O que é morrer? O que é sentir os últimos minutos de vida a escapulirem-se por entre os nossos dedos tal como areia? A última viagem será sempre feita sozinha, nunca lá estará alguém a apoiar-nos, a esperar ou a dar conselhos. Será como nascer, completamente indefesos e sem fazer a mínima ideia do que se está a passar.
Será que estará à nossa espera um deus benevolente ou um deus vingativo? Imaginemos que não está lá nada. Imaginemos que morremos, o sangue para de fluir para o nosso cérebro e perdemos a consciência e......mais nada. O vazio, o negro. Nada lá. Tudo o que vivemos perde-se ali. O primeiro beijo?Puff. A primeira queca? Puff. O primeiro 20? Puff. A família? Os amigos? A experiência? Puff, Puff e Puff.

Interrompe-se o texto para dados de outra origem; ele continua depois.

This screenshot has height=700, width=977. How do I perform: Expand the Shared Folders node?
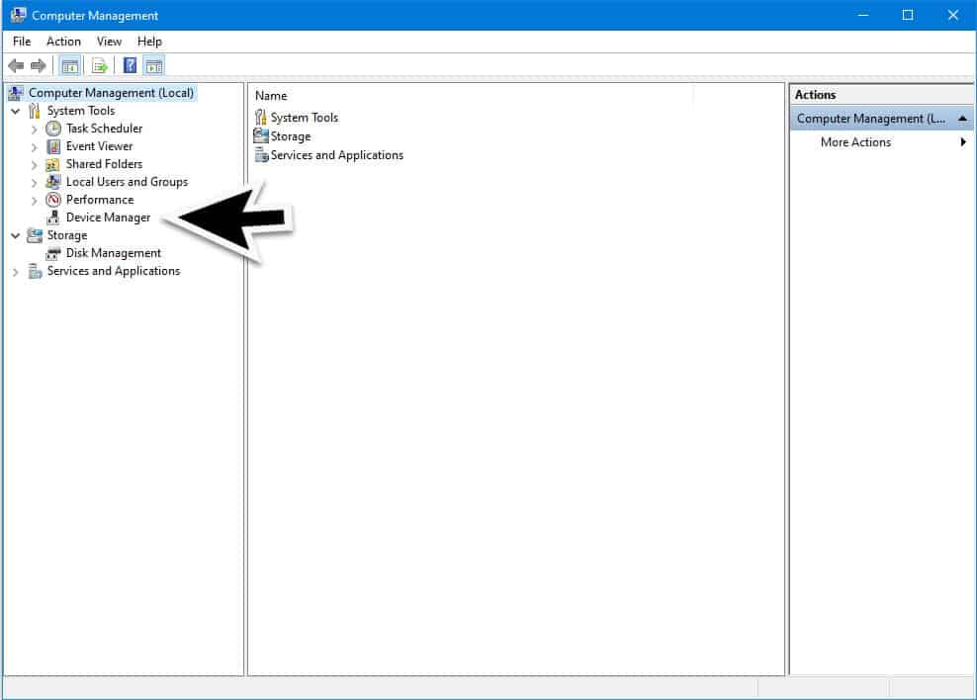point(34,164)
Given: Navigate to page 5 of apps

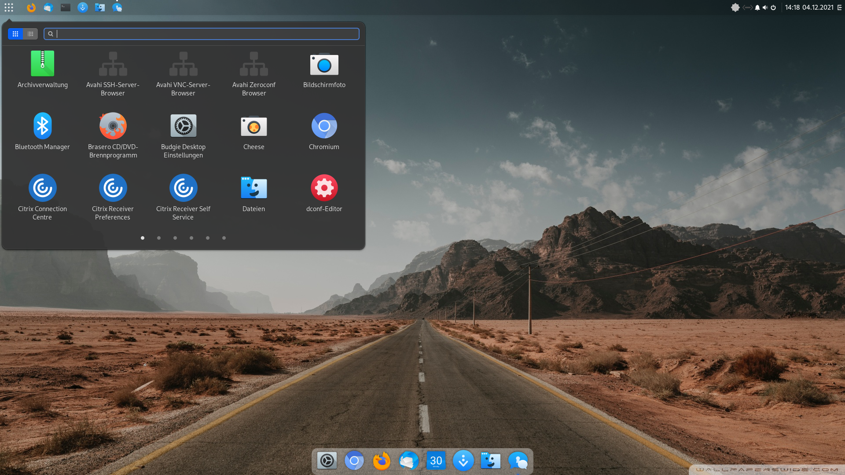Looking at the screenshot, I should [207, 238].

Isto é reconfortante e ao mesmo tempo assustador. Se perdemos tudo isto, não temos consciência do que se perdeu. Portanto não faz mal, é a indiferença levada ao máximo. Por outro lado, imaginemos que por qualquer motivo, nem que seja a teimosia, a nossa consciência perdura. Aguenta-se, fica lá, seja lá onde for. Sabemos que perdemos tudo aquilo, que outrora fomos algo mas agora somos nada.
Começamos em nada, o mais irónico seria acabar também em nada.